En mi hogar había sido bastante infeliz. Era
una casa tranquila. Nadie bebía mucho, y mis
padres eran muy religiosos. Tenía una hermana
que, según decían todos, era más linda que yo; y
recuerdo que me ponía enferma a propósito, para
que mi madre me prestara atención.
Pero cuando
tenía la botella conmigo, cuando estaba bebiendo,
me sentía buena, hermosa y amada — al menos
por un rato.
Seguía haciéndolo, a pesar de ponerme enferma
casi siempre que bebía. Al poco tiempo, me convencí de que necesitaba el alcohol para funcionar.
Estaba segura de que la bebida me ayudaba a escribir a máquina más rápidamente. Durante los descansos para tomar café, me iba furtivamente de la
oficina a tomarme un cóctel — esto pronto lo cambié por un cuarto de litro.
Cada fin de semana me
cogía una borrachera, y el domingo por la noche
me encontraba tirada en el suelo, sin sentido.
Un día, por fin, no pude más.
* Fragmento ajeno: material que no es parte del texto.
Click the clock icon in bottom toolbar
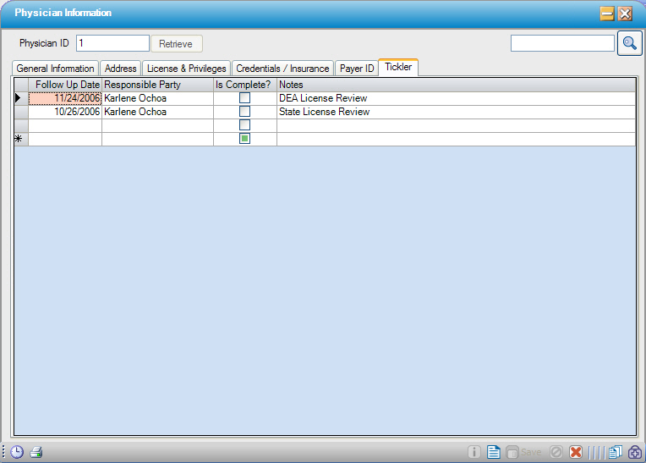This screenshot has height=463, width=646. pos(17,452)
Llamé a una
muchacha blanca que trabajaba en mi oficina y
que una vez me había mostrado un folleto de A.A.,
después de haberme descubierto vomitando en el
servicio.
Desde aquel momento, la había odiado
pero llegó finalmente el día en que estuve lista
para empezar a aprender a no beber.
Me dijo dónde se reunía su grupo y que si quería asistir, podríamos citarnos en la reunión. Le dije
que sí, pero cuando me enteré de que tenía lugar
en el sótano de una iglesia, casi cambié de idea.
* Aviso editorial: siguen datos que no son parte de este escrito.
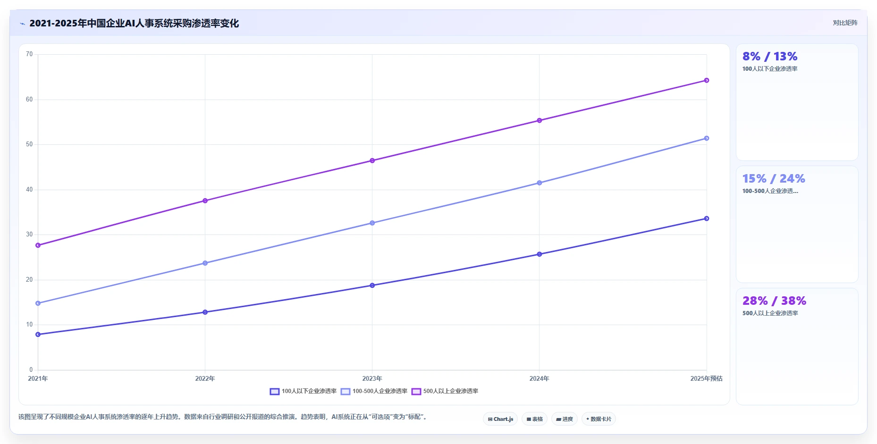The width and height of the screenshot is (877, 444).
Task: Select the 表格 tag button
Action: (534, 419)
Hacía mucho tiempo que no había estado en una
iglesia, y me imaginaba que cualquier grupo que
se reuniera en el sótano de una iglesia tendría que
ser desastroso. Pero estaba gravemente enferma.
Hacía tres días que no había podido comer más
que un consomé; al llegar el día de la reunión logré
tragar un poco de sopa de pollo. Así es que fui. ¿A
dónde más podía dirigirme?
Como ya he dicho, A.A. me atrajo inmediatamente; no obstante, durante un tiempo me sentí
“diferente”.
Aunque la mayoría de los miembros
del grupo eran blancos, no me hizo sentir mucho
mejor el asistir a una reunión de un grupo compuesto principalmente de gente negra. Me parece
que lo que pasaba era que me encontraba incómoda sin el alcohol, como dije antes. Nunca me sentí
a gusto conmigo misma. Y eso tal vez explique por
qué me entregué tan rápidamente a la bebida.
Por fin conseguí una madrina, y desde aquel
momento las cosas han ido mejorando. Me parece
que nosotros los A.A., llevamos nuestros paraguas
con los que protegemos a nuestros vecinos cuando
la lluvia parece estar cayendo con algo más de
intensidad sobre sus cabezas — sin importar el
color de nuestra piel.
Mi amiga más íntima hoy en día es una muchacha blanca, una A.A. que viene de una familia adinerada. Tenía una institutriz, y su madre se iba de
la casa para jugar a las cartas o algo así.
Mi madre
siempre se iba a trabajar, o a su iglesia; no obstante, mi amiga y yo teníamos siempre la misma
sensación de no ser amadas.
Aunque ella tuviera mil juguetes, y yo sólo una
muñeca, todo se reducía a esa misma sensación.
Hoy mi amiga ve y siente las cosas exactamente
como yo. Dice lo que estoy pensando, y viceversa.
Ambas nos encontramos más cómodas la una con
la otra, que con nuestras respectivas familias.
Hoy participo en los grupos de A.A. Apenas
noto si la mayoría de los miembros son blancos o
negros, o si se dividen en partes iguales. Son simplemente A.A. Para mí, es importante mezclarme.
Creo que, si no lo hiciera, siempre me sentiría
diferente, sin importar dónde estuviera. Creo que
hay algo en el programa de A.A. que deja atrás las
diferencias de las que antes me preocupaba.